Ничего подобного (никаких «парадоксов», «перевернутой очевидности» и т. п.) не найти в натужном и плоском по содержанию, начисто лишенном какой-либо поэтической игры, реконструированном тексте десятой главы…


Анонимная порнографическая баллада «Тень Баркова», которая, по версии одного из ведущих советских пушкиноведов М. А. Цявловского (не принятой, впрочем, официально), была якобы написана Пушкиным-лицеистом. С 90-х годов XX века некоторые последователи Цявловского (и восторженные почитатели баллады) начали безоговорочно приписывать ее Пушкину.

При этом если у Корша под рукой был лишь один вариант текста продолжения «Русалки», то у Цявловского и его последователей имелось от 7 до 9 редакций баллады, из которых они, по их собственному признанию, отбирали те варианты отдельных строк, которые были наиболее близки к лицейской лирике Пушкина. Контаминированный таким способом текст они сопоставляли с той же пушкинской лирикой и разумеется, получили положительный результат.

То есть Пушкину пытаются сегодня приписать такие вот, например, косноязычные вирши (курсив наш):

Честную матерь откатал

Пришлец благочестивый,

И в думе страждущий сказал

Он с робостью стыдливой (…)

И в руки Х—…НО он лежит,

Лежит и не ярится,

Она щекочет, но он спит,

Дыбом не становится.

Кроме того, хотя нам известно пристрастие Пушкина к рискованным остротам и каламбурам и его умение пройти в поэтическом тексте на грани благопристойности, он нигде не погрешил при этом против художественного вкуса.

Если бы публикаторы «Тени Баркова» помнили об этом, вряд ли хватило бы у них духу приписывать Пушкину примитивные и плоские скабрезности баллады, начисто лишенные какой-либо поэтической и смысловой игры. Ни о каком скрытом смысловом плане применительно к этому откровенно порнографическому сочинению говорить, конечно, не приходится[410].

==============================

[Задания для выполнения]
• A. Перепишите без изменений фрагмент отрывка о балладе «Тень Баркова» от слов «Она щекочет, но» до слов «против художественного вкуса.» включительно.
• B. Воспроизведите записи с самого начала до строки с «This screenshot has width=720, height=510.» включительно, заменив «Viewport» на «Window» и ничего больше не меняя.
Записи никак не связаны с отрывком о балладе «Тень Баркова».

==============================

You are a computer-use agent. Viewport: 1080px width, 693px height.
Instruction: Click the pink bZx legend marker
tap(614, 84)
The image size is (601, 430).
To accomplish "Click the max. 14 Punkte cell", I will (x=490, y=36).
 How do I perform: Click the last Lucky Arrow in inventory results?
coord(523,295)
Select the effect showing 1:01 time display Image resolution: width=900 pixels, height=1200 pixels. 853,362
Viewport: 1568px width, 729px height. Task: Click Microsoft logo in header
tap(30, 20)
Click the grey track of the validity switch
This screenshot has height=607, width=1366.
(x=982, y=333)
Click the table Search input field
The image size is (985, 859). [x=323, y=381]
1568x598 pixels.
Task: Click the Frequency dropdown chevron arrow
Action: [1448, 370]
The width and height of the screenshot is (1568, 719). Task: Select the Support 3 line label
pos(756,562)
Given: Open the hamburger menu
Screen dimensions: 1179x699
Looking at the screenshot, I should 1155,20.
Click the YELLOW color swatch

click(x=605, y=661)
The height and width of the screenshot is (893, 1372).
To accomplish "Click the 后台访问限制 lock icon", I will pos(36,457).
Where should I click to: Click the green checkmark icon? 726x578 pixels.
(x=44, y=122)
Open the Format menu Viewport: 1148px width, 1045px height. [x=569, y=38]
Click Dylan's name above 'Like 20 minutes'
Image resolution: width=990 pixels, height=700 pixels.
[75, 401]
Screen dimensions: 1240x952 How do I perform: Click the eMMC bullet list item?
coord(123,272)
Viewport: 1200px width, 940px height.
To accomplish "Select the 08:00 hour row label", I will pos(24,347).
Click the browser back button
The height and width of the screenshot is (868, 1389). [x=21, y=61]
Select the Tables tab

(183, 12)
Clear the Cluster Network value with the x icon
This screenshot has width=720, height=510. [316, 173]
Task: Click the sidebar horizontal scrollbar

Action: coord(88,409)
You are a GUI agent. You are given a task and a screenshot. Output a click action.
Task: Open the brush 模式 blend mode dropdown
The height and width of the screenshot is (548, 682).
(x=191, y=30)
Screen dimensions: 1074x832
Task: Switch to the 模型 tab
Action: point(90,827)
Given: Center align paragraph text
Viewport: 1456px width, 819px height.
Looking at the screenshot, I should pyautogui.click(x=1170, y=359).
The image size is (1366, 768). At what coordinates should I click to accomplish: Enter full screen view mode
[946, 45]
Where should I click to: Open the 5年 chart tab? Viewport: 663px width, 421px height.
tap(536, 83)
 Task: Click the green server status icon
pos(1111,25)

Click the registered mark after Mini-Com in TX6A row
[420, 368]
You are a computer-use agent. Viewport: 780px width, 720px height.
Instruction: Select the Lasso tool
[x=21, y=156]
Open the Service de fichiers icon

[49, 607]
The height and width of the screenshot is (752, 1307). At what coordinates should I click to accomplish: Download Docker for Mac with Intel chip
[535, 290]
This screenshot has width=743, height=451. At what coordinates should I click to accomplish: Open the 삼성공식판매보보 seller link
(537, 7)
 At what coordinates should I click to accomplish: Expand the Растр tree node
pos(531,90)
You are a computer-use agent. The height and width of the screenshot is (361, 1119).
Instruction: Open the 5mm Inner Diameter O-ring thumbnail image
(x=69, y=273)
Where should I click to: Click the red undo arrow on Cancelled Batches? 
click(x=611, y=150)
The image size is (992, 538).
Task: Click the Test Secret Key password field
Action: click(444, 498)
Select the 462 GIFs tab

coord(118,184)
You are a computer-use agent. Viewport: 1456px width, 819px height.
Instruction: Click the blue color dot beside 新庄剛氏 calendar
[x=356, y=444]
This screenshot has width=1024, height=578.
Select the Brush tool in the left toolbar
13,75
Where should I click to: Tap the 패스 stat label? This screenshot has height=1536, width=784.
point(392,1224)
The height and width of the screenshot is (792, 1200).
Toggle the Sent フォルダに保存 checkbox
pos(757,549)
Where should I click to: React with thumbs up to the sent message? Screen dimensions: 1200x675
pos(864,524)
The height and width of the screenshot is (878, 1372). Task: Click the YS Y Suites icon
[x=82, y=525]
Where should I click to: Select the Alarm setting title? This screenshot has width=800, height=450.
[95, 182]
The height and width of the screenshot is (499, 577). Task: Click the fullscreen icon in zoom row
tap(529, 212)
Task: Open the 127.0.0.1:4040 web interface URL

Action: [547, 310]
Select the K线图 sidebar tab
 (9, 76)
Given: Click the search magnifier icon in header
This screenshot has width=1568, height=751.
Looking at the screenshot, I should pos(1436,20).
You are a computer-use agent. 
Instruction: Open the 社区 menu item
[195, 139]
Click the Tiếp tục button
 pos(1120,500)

==============================

[Результаты выполнения]
• A.
Она щекочет, но он спит,

Дыбом не становится.

Кроме того, хотя нам известно пристрастие Пушкина к рискованным остротам и каламбурам и его умение пройти в поэтическом тексте на грани благопристойности, он нигде не погрешил при этом против художественного вкуса.

• B.
You are a computer-use agent. Window: 1080px width, 693px height.
Instruction: Click the pink bZx legend marker
tap(614, 84)
The image size is (601, 430).
To accomplish "Click the max. 14 Punkte cell", I will (x=490, y=36).
 How do I perform: Click the last Lucky Arrow in inventory results?
coord(523,295)
Select the effect showing 1:01 time display Image resolution: width=900 pixels, height=1200 pixels. 853,362
Window: 1568px width, 729px height. Task: Click Microsoft logo in header
tap(30, 20)
Click the grey track of the validity switch
This screenshot has height=607, width=1366.
(x=982, y=333)
Click the table Search input field
The image size is (985, 859). [x=323, y=381]
1568x598 pixels.
Task: Click the Frequency dropdown chevron arrow
Action: [1448, 370]
The width and height of the screenshot is (1568, 719). Task: Select the Support 3 line label
pos(756,562)
Given: Open the hamburger menu
Screen dimensions: 1179x699
Looking at the screenshot, I should 1155,20.
Click the YELLOW color swatch

click(x=605, y=661)
The height and width of the screenshot is (893, 1372).
To accomplish "Click the 后台访问限制 lock icon", I will pos(36,457).
Where should I click to: Click the green checkmark icon? 726x578 pixels.
(x=44, y=122)
Open the Format menu Window: 1148px width, 1045px height. [x=569, y=38]
Click Dylan's name above 'Like 20 minutes'
Image resolution: width=990 pixels, height=700 pixels.
[75, 401]
Screen dimensions: 1240x952 How do I perform: Click the eMMC bullet list item?
coord(123,272)
Window: 1200px width, 940px height.
To accomplish "Select the 08:00 hour row label", I will pos(24,347).
Click the browser back button
The height and width of the screenshot is (868, 1389). [x=21, y=61]
Select the Tables tab

(183, 12)
Clear the Cluster Network value with the x icon
This screenshot has width=720, height=510. [316, 173]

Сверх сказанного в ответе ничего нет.